Objectives: To assess the feasibility and acceptability of a randomized controlled trial compared auricular acupressure (AA) on specific acupoints with AA on non-specific acupoints for treating maintenance hemodialysis (MHD) patients with insomnia.
Methods: Sixty three (63) eligible subjects were randomly assigned into either AA group received AA on specific acupoints (n=32), or sham AA (SAA) group received AA on points irrelevant to insomnia treatment (n=31) for eight weeks. All participants were followed up for 12 weeks after treatments. The primary outcome was clinical response at eight weeks after randomization, defined as a reduction of Pittsburgh Sleep Quality Index (PSQI) global score by 3 points and more.
Results: Fifty-eight (58) participants completed the trial and five dropped out. Twenty participants in AA group (62.5%) and ten in SAA group (32.3%) responded to the eight-week interventions (χ2 = 5.77, P = 0.02). PSQI global score declined 3.75 ± 4.36 (95%CI -5.32, -2.18) and 2.26 ± 3.89 (95%CI -3.68, -0.83) in AA group and SAA group respectively. Three participants died during the follow-up period. No evidence supported their deaths were related to the AA intervention. No other adverse event was observed.
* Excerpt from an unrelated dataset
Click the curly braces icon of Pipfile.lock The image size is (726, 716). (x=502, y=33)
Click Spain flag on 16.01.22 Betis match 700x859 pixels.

Conclusion: Feasibility and logistics of patient recruitment, randomization procedure, blinding approach, interventions application and outcome assessment had been tested in this pilot trial. The preliminary data appeared to show a favorable result on AA treatment. A full-scale trial is warranted.
Trial registration: Chinese Clinical Trial Registry ChiCTR-TRC-12002272.